• Data shown
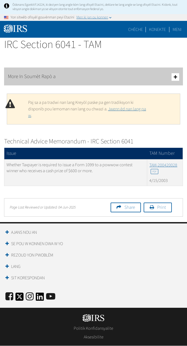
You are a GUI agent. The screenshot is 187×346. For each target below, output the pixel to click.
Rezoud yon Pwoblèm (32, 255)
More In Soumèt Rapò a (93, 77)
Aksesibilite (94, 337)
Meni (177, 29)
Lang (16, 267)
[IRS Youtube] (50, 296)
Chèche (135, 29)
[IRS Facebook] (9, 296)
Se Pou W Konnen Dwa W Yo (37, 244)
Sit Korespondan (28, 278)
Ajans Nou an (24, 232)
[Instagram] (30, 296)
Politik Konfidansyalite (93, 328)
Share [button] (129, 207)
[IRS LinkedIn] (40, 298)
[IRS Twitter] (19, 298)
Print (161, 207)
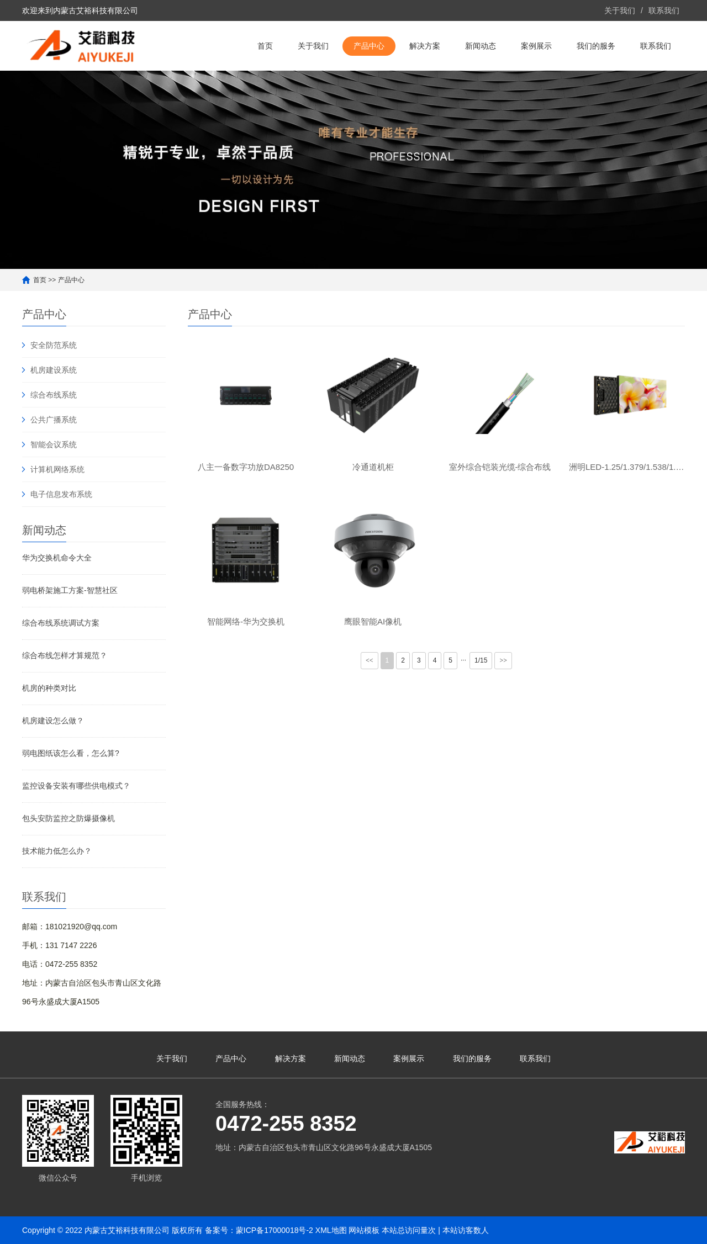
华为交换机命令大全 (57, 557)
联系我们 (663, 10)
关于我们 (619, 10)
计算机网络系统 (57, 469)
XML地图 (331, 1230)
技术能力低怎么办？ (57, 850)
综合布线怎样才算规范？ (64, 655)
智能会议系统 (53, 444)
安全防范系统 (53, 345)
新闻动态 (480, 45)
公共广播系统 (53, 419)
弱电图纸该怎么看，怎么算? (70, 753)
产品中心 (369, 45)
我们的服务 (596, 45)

* * *

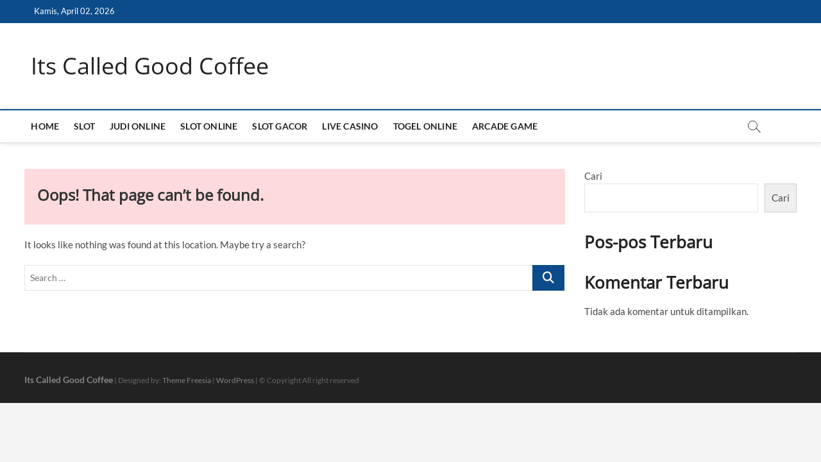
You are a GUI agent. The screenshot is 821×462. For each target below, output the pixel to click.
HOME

* * *

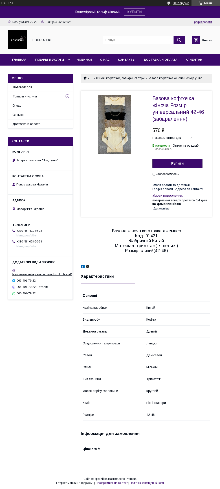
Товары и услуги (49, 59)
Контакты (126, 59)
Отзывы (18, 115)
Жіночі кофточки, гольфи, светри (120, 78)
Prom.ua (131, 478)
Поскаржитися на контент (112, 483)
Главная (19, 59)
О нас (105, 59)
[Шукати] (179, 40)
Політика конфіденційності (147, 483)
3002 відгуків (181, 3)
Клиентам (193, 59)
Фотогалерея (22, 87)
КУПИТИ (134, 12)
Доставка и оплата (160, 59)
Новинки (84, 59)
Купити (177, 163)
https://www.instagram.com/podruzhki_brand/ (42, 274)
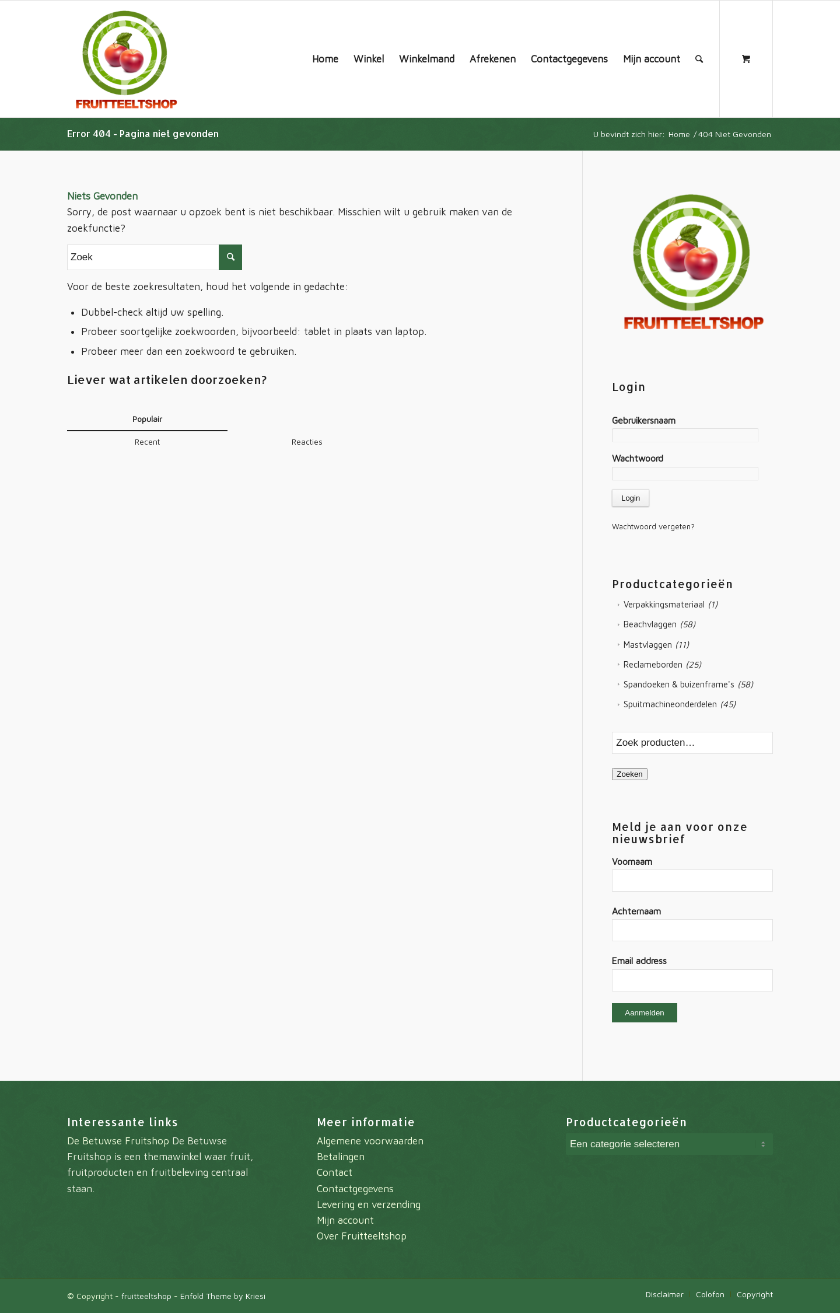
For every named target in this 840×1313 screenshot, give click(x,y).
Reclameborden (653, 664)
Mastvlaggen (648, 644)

• Written exercise
Recast the material starting at the line containing "联系我们 (663, 10)" and ending at the line containing "产品中心 (369, 45)" as a Markdown table with the columns Row and Text. Number each line in order and leave out any blank lines.

• Answer
| Row | Text |
|---|---|
| 1 | 联系我们 (663, 10) |
| 2 | 关于我们 (619, 10) |
| 3 | 计算机网络系统 (57, 469) |
| 4 | XML地图 (331, 1230) |
| 5 | 技术能力低怎么办？ (57, 850) |
| 6 | 综合布线怎样才算规范？ (64, 655) |
| 7 | 智能会议系统 (53, 444) |
| 8 | 安全防范系统 (53, 345) |
| 9 | 新闻动态 (480, 45) |
| 10 | 公共广播系统 (53, 419) |
| 11 | 弱电图纸该怎么看，怎么算? (70, 753) |
| 12 | 产品中心 (369, 45) |